Learning At Every Turn
Throughout his own professional development, Johnson has balanced the disciplines he’s personally shown an affinity for. He didn’t abandon his original inclination towards accounting, earning certifications in Accounting and Financial Management, as well as Food and Beverage Management, from the Educational Institute of the American Hotel & Lodging Association. At the same time, he followed his foodie passions to become a Certified Sommelier and complete two levels with the Court of Master Sommeliers.
When it comes to defining what constitutes excellence in club management, however, Johnson stresses that the fundamentals of relationships are every bit as important as what can be learned through continuing education.
“You have to be consistent in how you focus on people, and not let yourself get bogged down in projects and processes to the point where you lose sight of how things are affecting your members, and your staff,” he says. “The biggest teaching moments I had from Ted Gillary and Brian Kroh and other mentors have been when I saw how they treat people behind the scenes—and when people might not even be expecting you to have noticed or thought about them.”
The Excellence in Club Management (ECM) Awards were established by the McMahon Group, Inc., the St. Louis-based consulting firm, in 1997 and have been co-sponsored by Club & Resort Business since 2006.
The annual awards are selected through nominations submitted on behalf of qualified candidates by other parties. Award recipients are selected solely on the basis of their achievements at the club they currently manage; “lifetime achievements” are not considered.

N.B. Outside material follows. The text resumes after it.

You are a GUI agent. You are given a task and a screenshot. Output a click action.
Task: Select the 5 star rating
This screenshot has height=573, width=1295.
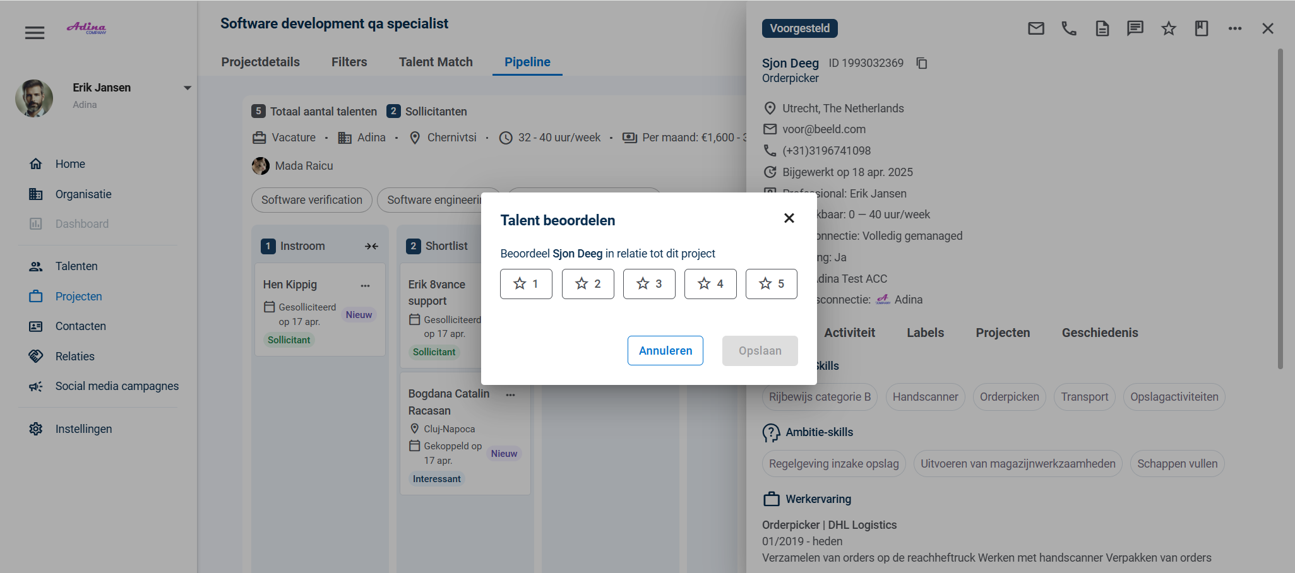point(772,284)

Awards in four categories are given each year:
A Selection Committee comprised of a peer group of leading club managers conducts the judging for the ECM Awards; the McMahon Group and Club & Resort Business are not involved in the selection of the winners.
The Selection Committee for the 2016 Awards was chaired by Jeffrey Kreafle, Chief Executive Officer/General Manager of Congressional Country Club, Bethesda, Md. A full listing of judges, in addition to information on past winners and on how to nominate candidates for future years’ awards, can be found at the special website for the ECM Awards, www.clubmanageraward.com.
The deadline for submitting nominations for the 2017 ECM Awards is November 3, 2017.
In addition to in-depth articles in Club & Resort Business that detail the achievements of each ECM winner, individual presentation ceremonies are held at their clubs. All winners are also honored at the Excellence in Club Management Awards Dinner, held each year in conjunction with the Club Managers Association of America World Conference. The 2016 Awards Dinner was held this February at Interlachen Country Club in Winter Park, Fla., and sponsored by ClubCorp, Denehy Club Thinking Partners, ForeTees LLC, Preferred Club, Toro and Yamaha Golf Car.